··· AVAILABLE RECORDS

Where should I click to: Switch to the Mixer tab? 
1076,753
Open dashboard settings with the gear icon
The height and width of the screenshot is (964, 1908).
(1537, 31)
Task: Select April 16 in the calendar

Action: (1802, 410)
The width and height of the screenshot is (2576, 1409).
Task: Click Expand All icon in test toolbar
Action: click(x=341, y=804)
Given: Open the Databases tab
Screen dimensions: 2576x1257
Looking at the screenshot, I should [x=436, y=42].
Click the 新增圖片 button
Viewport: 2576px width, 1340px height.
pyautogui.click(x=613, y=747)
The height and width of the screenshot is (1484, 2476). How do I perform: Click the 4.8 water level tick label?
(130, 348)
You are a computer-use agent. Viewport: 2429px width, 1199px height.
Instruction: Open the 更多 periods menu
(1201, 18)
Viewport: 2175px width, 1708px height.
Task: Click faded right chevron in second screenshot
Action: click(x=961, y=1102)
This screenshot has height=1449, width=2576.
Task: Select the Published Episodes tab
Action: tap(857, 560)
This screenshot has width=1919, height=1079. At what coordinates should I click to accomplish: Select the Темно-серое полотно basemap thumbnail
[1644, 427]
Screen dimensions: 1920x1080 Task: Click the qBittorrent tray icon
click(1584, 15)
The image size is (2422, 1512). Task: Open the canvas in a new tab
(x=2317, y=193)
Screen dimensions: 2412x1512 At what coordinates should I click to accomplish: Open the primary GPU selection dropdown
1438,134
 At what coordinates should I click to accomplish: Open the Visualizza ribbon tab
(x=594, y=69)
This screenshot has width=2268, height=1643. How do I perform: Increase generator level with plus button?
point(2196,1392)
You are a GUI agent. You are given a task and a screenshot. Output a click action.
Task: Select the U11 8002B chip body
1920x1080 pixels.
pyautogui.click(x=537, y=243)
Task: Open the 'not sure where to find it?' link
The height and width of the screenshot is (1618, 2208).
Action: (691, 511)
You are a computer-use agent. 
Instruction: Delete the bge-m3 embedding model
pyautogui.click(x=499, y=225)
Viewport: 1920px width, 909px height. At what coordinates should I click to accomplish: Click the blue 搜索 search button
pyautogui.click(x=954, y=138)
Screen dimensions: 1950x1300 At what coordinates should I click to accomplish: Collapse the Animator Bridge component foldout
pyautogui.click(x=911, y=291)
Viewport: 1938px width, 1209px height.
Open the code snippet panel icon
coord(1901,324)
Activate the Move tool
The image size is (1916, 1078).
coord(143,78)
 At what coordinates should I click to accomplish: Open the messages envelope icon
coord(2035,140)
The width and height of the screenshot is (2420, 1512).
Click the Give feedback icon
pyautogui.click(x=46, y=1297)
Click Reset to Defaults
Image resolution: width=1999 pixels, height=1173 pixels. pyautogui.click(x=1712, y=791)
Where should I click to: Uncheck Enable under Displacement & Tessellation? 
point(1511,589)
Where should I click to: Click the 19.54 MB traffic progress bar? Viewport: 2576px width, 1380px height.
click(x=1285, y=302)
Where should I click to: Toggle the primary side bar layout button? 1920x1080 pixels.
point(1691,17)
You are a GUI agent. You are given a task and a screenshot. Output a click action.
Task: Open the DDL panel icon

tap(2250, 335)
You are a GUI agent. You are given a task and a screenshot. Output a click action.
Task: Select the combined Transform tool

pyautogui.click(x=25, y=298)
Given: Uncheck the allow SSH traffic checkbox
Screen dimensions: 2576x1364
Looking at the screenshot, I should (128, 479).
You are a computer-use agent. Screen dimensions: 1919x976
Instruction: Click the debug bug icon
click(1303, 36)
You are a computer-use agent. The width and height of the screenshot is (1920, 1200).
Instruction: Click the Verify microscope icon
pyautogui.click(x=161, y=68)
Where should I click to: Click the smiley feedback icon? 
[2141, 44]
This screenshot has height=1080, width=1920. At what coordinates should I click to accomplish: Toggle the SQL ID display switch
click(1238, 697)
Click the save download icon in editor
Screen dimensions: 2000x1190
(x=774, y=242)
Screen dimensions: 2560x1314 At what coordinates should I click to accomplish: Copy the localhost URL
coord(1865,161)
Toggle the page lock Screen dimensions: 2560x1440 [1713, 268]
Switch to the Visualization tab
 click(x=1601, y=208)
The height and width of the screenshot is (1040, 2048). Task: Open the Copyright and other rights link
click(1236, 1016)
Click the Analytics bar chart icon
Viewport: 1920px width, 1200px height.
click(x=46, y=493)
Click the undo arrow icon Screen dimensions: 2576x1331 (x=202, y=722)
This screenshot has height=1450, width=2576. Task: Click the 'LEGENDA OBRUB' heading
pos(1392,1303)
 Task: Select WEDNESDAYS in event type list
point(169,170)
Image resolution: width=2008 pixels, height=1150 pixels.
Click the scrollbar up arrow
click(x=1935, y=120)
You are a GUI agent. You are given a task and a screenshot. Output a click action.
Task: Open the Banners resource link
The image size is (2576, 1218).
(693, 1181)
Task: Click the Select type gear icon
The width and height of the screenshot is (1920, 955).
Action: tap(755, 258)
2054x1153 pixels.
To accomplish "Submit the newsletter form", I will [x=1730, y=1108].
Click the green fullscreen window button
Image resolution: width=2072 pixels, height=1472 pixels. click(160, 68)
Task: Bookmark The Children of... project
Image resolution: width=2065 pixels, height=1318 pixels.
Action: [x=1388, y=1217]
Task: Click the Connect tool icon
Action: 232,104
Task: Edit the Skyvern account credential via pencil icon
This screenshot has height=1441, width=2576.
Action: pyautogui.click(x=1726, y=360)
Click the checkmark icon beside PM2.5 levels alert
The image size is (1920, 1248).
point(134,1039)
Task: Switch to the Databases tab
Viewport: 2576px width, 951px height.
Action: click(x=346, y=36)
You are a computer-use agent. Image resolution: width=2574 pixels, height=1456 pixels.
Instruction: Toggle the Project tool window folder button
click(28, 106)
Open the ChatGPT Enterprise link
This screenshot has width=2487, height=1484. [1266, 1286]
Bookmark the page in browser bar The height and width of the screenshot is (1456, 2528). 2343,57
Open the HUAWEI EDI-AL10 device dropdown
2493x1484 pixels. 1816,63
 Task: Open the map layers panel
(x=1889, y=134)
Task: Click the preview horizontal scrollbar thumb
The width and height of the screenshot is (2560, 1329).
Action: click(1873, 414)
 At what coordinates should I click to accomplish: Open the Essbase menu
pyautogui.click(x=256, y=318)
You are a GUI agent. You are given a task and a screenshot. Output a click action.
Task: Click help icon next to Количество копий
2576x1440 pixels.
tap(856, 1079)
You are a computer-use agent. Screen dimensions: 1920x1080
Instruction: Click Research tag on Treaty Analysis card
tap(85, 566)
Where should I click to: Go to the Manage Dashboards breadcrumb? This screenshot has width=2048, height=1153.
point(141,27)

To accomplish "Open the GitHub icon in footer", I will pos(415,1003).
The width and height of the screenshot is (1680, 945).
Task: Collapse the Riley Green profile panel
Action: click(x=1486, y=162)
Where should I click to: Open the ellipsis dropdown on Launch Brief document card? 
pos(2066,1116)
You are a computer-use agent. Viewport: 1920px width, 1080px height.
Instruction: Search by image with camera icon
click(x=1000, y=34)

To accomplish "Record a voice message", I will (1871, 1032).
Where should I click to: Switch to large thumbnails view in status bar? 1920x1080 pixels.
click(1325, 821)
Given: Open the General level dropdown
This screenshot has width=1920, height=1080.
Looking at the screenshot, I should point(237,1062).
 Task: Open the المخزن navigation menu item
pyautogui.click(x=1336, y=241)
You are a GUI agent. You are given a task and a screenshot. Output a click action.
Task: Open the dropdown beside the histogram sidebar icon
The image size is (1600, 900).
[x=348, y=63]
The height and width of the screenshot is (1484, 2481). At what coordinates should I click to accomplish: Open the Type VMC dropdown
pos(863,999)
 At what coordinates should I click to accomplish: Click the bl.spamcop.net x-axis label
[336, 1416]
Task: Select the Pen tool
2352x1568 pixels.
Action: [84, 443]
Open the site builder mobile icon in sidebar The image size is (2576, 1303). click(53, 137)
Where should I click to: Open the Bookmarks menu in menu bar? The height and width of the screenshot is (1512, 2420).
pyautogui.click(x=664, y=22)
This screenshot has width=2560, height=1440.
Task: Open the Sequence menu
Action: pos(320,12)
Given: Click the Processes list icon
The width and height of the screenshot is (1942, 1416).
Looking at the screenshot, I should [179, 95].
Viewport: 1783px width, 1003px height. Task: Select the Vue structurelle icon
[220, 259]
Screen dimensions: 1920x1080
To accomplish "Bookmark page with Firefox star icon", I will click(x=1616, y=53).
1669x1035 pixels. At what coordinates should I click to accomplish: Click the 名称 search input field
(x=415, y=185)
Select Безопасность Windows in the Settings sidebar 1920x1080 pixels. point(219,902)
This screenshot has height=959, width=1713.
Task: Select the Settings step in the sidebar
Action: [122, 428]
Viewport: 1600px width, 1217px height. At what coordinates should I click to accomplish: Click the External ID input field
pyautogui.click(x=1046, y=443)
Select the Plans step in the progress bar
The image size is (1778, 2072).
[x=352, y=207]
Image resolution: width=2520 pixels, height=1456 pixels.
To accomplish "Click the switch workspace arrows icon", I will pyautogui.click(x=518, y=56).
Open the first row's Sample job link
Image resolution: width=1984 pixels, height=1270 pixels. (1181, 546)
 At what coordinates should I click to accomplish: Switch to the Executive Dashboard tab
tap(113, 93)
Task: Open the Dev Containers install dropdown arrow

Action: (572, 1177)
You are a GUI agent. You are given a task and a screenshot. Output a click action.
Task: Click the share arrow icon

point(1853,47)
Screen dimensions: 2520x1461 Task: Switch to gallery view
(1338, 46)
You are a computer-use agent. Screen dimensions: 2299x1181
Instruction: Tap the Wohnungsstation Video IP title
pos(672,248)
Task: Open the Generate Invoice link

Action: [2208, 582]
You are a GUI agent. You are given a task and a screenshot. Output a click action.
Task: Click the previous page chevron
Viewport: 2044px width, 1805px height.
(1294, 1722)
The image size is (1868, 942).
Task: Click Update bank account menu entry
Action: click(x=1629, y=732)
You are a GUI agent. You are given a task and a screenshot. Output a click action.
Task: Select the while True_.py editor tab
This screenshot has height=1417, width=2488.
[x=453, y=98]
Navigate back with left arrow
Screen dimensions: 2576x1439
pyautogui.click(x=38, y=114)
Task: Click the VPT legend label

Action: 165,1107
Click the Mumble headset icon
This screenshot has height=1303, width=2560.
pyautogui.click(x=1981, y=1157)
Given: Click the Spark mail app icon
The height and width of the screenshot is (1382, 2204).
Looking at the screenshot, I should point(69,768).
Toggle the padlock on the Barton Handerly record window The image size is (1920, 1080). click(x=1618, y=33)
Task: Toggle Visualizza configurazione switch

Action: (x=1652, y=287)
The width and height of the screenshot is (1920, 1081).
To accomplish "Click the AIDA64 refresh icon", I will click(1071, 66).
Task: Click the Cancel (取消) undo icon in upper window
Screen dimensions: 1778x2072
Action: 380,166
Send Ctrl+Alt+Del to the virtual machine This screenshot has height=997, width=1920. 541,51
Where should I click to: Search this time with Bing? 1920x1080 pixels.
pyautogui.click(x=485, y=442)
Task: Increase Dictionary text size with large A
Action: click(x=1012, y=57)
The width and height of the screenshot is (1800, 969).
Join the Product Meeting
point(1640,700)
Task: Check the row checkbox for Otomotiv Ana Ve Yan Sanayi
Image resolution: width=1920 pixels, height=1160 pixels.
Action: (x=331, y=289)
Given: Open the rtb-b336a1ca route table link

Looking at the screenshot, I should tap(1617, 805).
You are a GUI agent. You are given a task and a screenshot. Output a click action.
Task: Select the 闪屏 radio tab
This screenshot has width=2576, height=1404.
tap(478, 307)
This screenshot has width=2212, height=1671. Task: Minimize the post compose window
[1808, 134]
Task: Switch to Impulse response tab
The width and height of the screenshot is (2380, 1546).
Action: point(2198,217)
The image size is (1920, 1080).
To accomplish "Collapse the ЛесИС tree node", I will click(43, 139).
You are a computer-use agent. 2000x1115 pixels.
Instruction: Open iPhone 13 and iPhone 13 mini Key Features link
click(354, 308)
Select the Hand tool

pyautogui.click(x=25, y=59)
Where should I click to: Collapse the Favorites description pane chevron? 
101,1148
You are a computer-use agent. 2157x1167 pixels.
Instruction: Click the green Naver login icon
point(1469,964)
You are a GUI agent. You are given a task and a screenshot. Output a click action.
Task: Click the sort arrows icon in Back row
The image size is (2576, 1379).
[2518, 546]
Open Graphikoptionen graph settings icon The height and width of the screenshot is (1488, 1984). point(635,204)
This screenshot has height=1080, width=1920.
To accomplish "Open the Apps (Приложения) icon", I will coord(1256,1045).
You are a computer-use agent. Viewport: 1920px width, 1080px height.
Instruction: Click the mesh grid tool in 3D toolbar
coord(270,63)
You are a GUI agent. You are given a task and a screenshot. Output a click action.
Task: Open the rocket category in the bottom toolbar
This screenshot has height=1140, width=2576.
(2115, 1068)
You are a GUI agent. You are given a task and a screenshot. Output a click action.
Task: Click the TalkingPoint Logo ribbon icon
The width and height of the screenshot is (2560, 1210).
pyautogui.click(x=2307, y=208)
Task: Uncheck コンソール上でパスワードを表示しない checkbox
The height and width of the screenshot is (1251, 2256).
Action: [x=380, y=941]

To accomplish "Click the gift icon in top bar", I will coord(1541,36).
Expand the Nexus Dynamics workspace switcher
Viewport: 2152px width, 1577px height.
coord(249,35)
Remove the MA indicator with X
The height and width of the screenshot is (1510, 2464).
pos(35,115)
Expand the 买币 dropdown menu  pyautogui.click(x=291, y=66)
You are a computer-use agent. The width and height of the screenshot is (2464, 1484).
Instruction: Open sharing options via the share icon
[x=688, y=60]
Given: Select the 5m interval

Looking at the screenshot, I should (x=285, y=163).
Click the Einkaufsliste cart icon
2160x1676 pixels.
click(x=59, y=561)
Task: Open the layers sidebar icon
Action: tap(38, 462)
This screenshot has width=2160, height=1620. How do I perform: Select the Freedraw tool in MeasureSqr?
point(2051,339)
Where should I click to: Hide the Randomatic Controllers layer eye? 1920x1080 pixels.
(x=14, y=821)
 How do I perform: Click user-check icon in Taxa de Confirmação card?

······

**TASK ITEM**
From the entries above, copy out every line where the string "computer" appears.

**RESPONSE TO THE TASK**
You are a computer-use agent. Viewport: 2429px width, 1199px height.
You are a computer-use agent. 
You are a computer-use agent. Screen dimensions: 1919x976
You are a computer-use agent. The width and height of the screenshot is (1920, 1200).
You are a computer-use agent. Image resolution: width=2574 pixels, height=1456 pixels.
You are a computer-use agent. Screen dimensions: 1920x1080
You are a computer-use agent. Viewport: 1920px width, 1080px height.
You are a computer-use agent. Screen dimensions: 2299x1181
You are a computer-use agent. 2000x1115 pixels.
You are a computer-use agent. 2157x1167 pixels.
You are a computer-use agent. Viewport: 1920px width, 1080px height.
You are a computer-use agent. The width and height of the screenshot is (2464, 1484).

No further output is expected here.